===== Extracted material =====

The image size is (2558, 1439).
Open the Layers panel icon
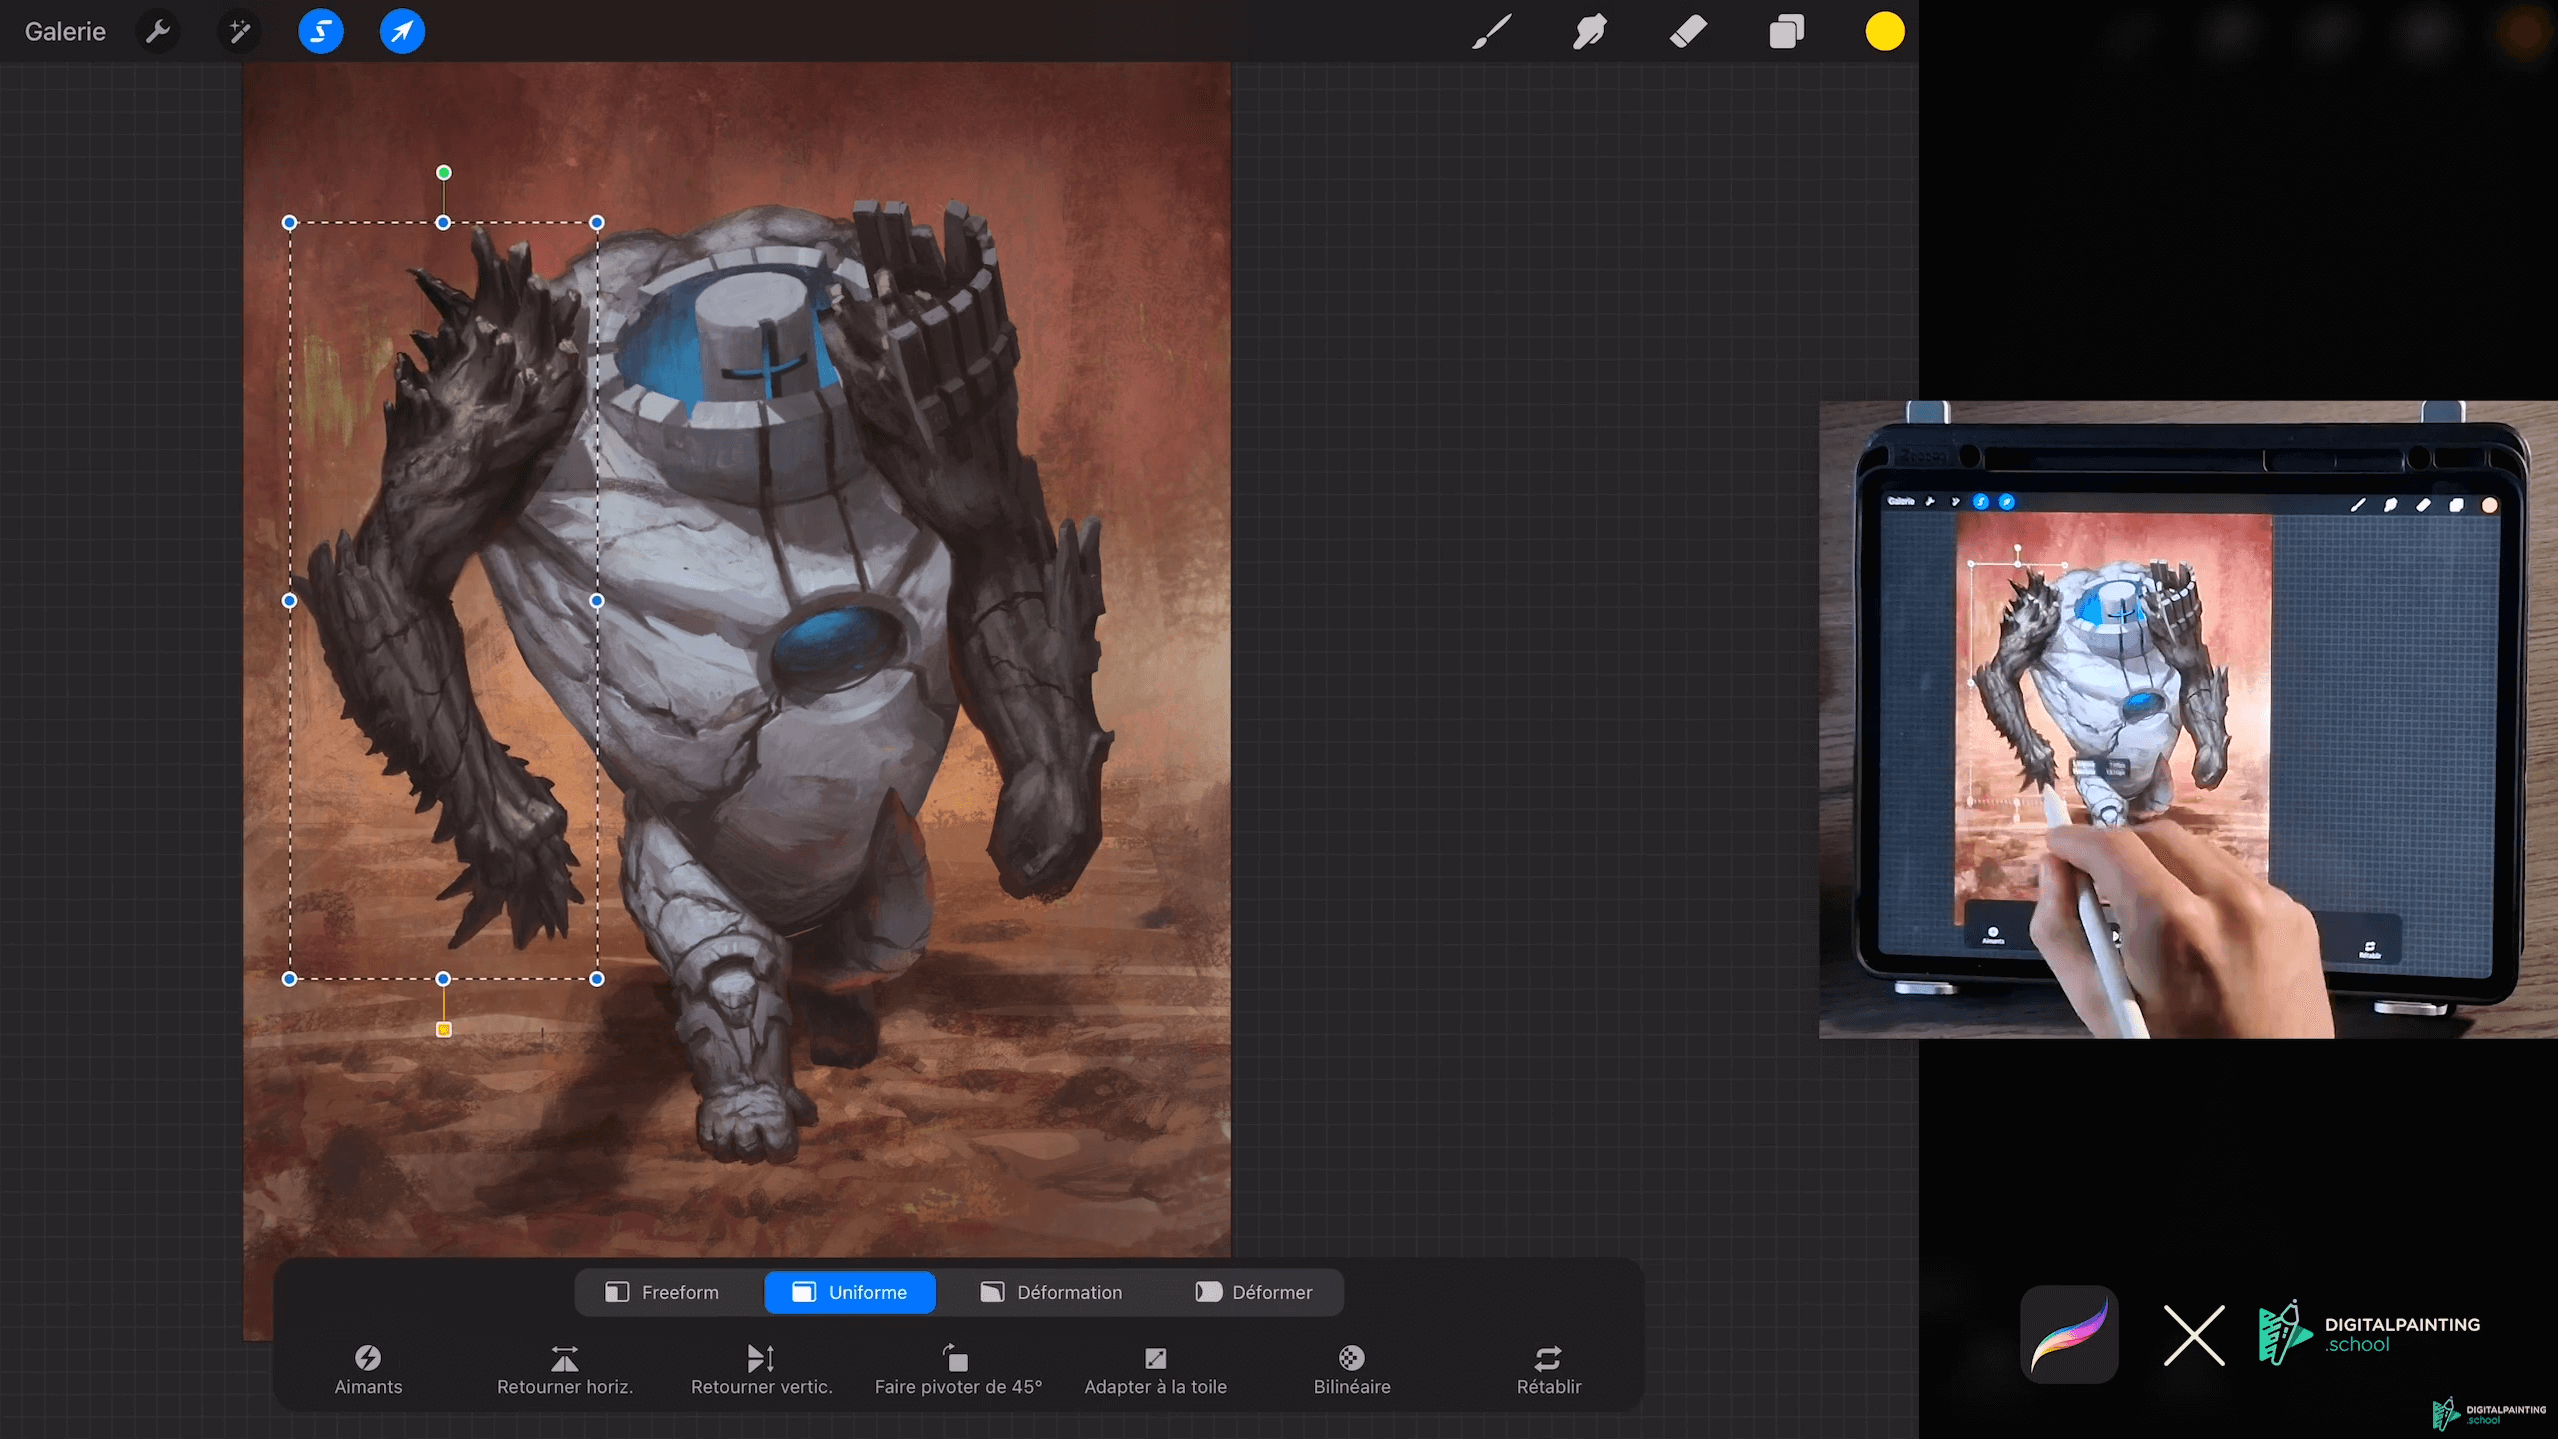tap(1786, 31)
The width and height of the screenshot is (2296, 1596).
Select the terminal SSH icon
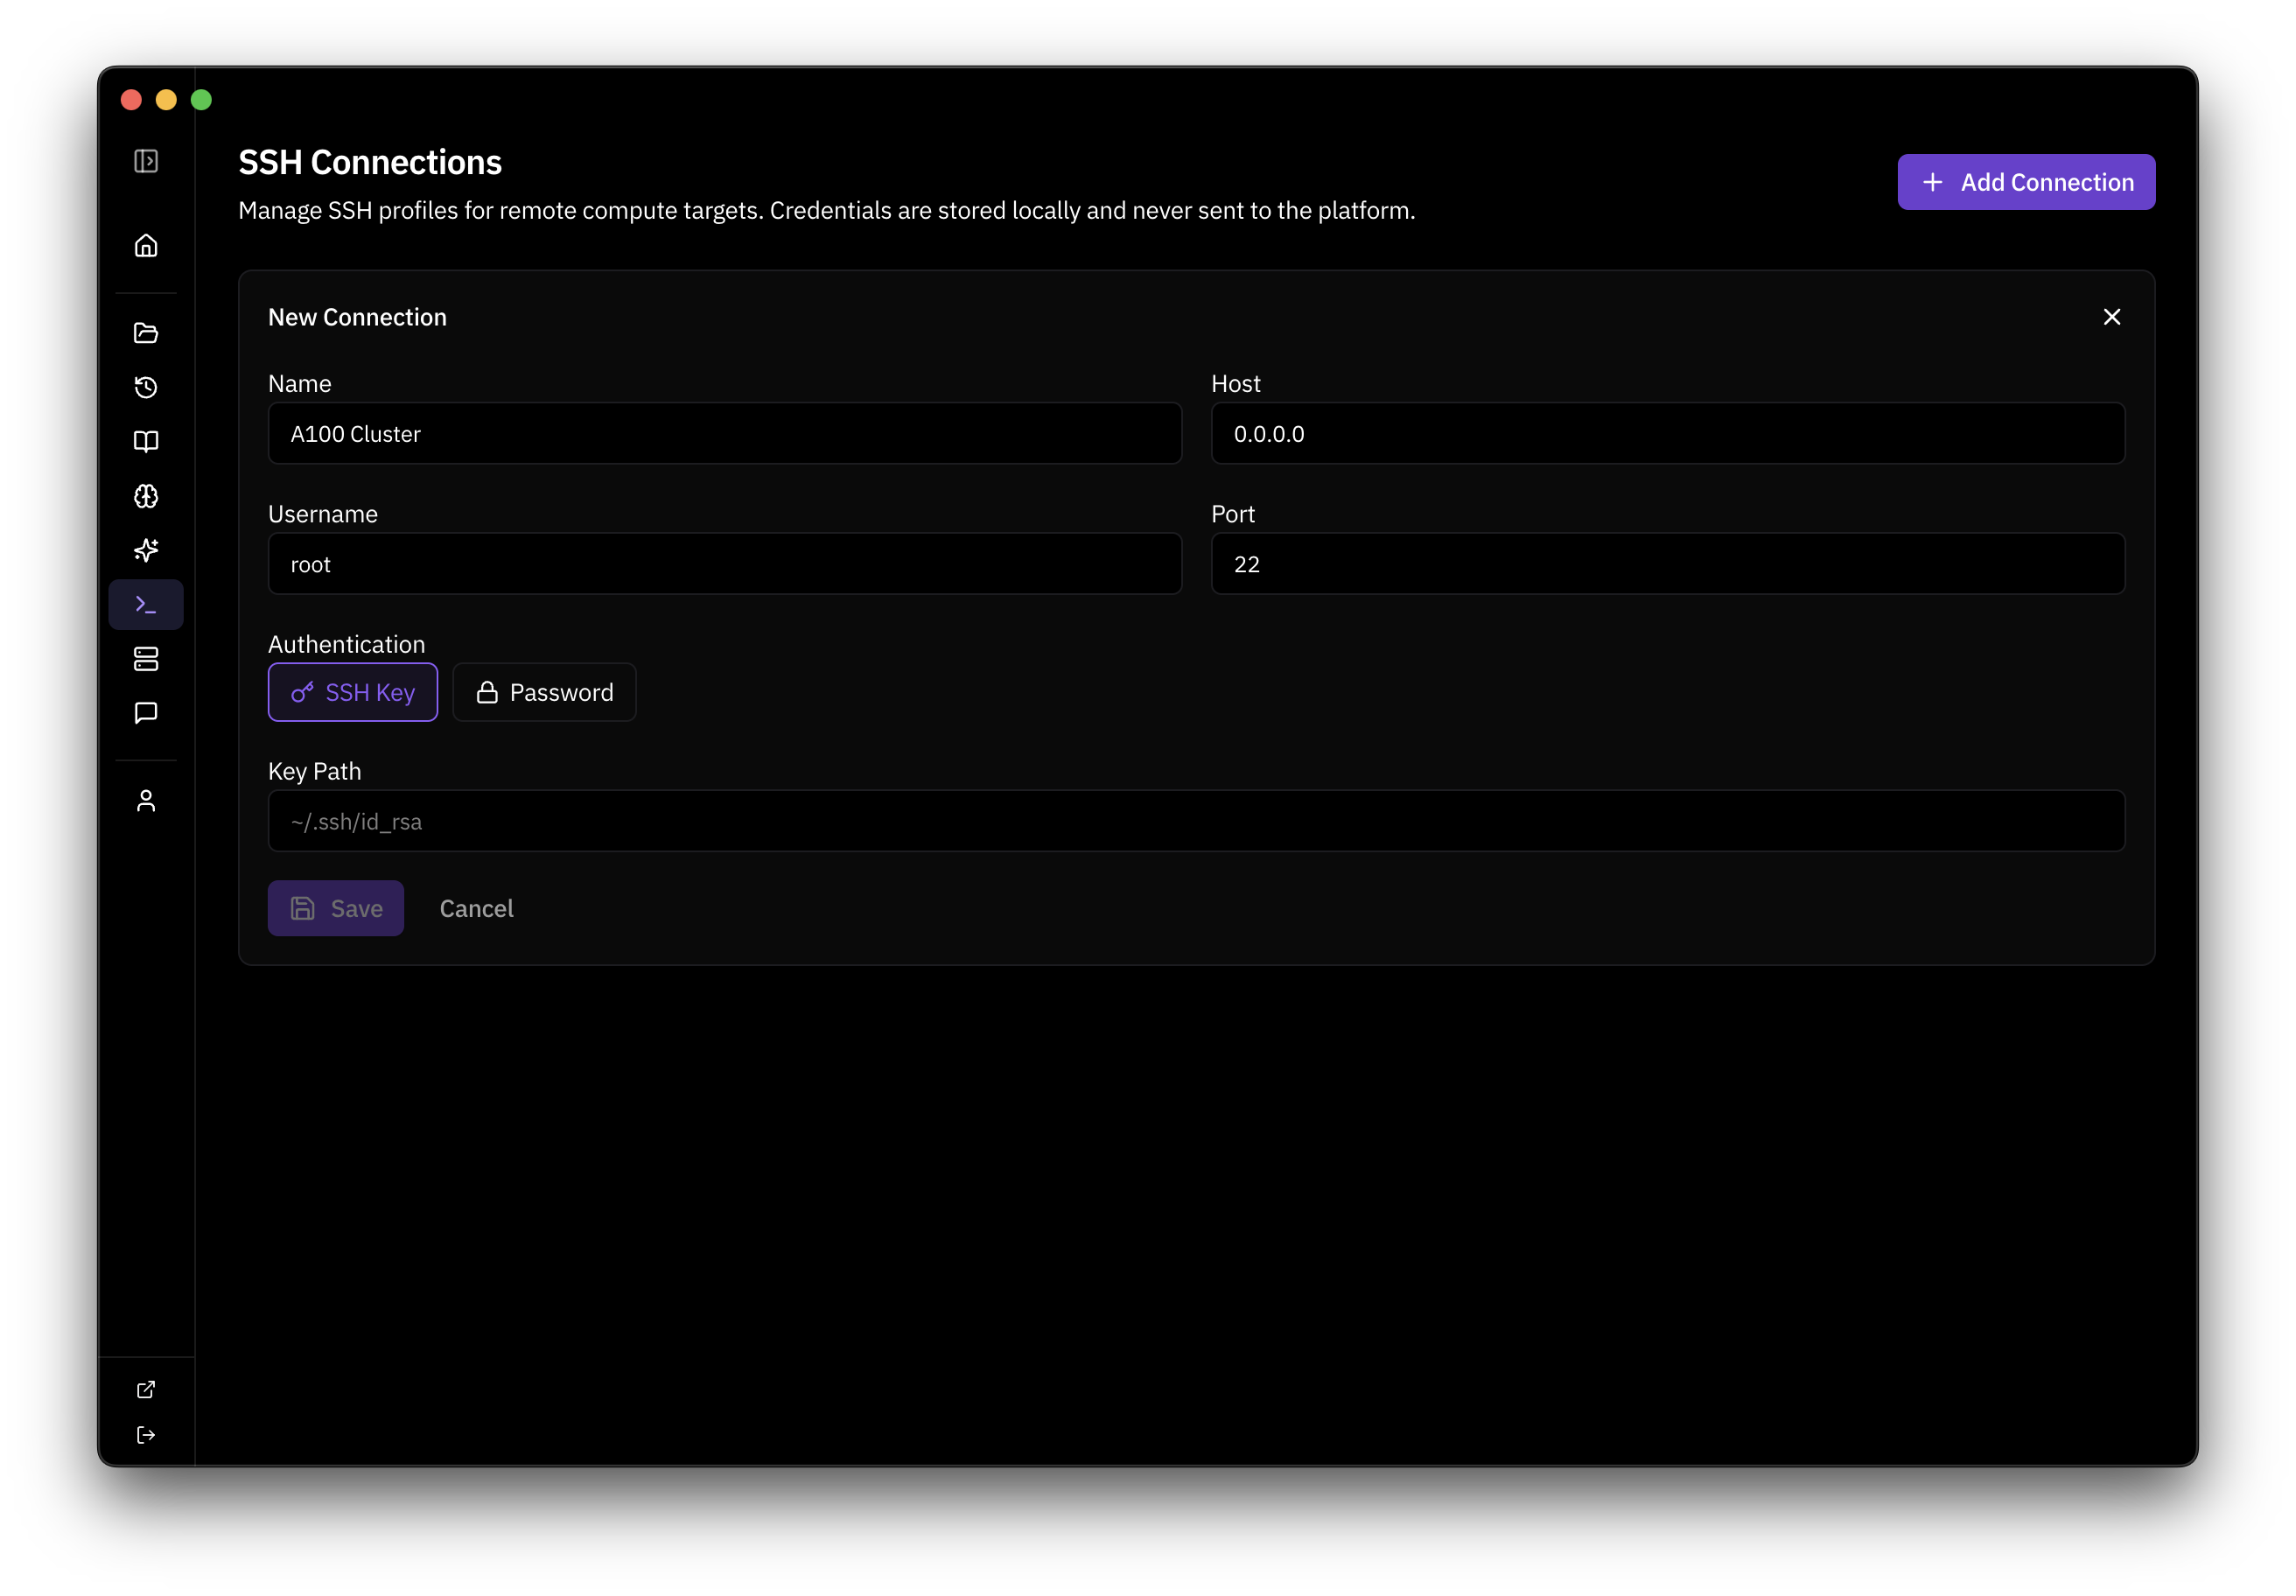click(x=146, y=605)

=====

_Required work:_ The records above must be returned exactly, with each picture omitted.

_Written solution:_
The image size is (2558, 1439).
Open the Layers panel icon
tap(1786, 31)
The width and height of the screenshot is (2296, 1596).
Select the terminal SSH icon
click(x=146, y=605)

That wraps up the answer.